6. Empirical Performance and Limitations
ARM protocols yield robust performance across diverse empirical settings:
- RODE: Outperforms state-of-the-art MARL algorithms on 10/14 StarCraft II SMAC scenarios, achieving top scores on all hard and super-hard maps; supports zero-shot transfer with tripled agent counts (Wang et al., 2020).
- MorphAgent: Achieves statistically significant improvements in code generation and mathematical reasoning benchmarks relative to static and centralized baselines, and maintains resilience under node failure (Lu et al., 2024).
- ARM (LLM merging): Surpasses the best-of-oracle expert selector for both in-domain and out-of-domain benchmarks, improves worst-case reliability, and does so without gradient-based retraining. Edits are localized to role-salient neurons (2–3% of MLP neurons per weak suite) (Feng et al., 12 Jan 2026).

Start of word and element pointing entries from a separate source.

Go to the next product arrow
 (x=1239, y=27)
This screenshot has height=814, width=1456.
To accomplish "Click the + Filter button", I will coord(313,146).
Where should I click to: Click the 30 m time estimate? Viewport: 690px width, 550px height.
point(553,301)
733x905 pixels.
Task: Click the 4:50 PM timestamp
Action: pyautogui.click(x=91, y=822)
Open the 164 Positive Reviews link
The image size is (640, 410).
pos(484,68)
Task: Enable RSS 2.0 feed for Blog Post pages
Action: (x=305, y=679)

- MergeVLA: Restores cross-task mergeability in VLA agents, achieving approximately 90% of single-task accuracy across robot manipulation, multi-embodiment, and mixed-task challenges. Failures of naïve model merging are circumvented by task masking and architectural specialization (Fu et al., 24 Nov 2025).
ARM is subject to practical limitations: dependency on architectural homogeneity and explicit checkpoint access (LLM merging), interpretability of activation traces, and the necessity for carefully designed metric or mask parameter regimes. Theoretical analysis of neuron-level interference and ensemble dynamics remains an open direction.
7. Prospects and Future Directions
Emerging ARM methodologies point to several future advances:
- Generalization to cross-family, parameter-efficient, or mixed-modality agent families (Feng et al., 12 Jan 2026, Fu et al., 24 Nov 2025).
- Automatic, unsupervised identification of roles or sub-tasks via improved role-span parsing and semantic analysis.
- Enhanced modularity through adaptive profile segmentation and dynamic sub-role recombination in large agent societies (Lu et al., 2024).
- Broader adoption in real-world collaborative robotics, language-guided planning, and adaptive decision-support systems.
The ARM paradigm unifies cluster-based, metric-guided, and neuron-level approaches to agent integration and role modularity, supporting scalable, adaptive, and highly generalist agent design.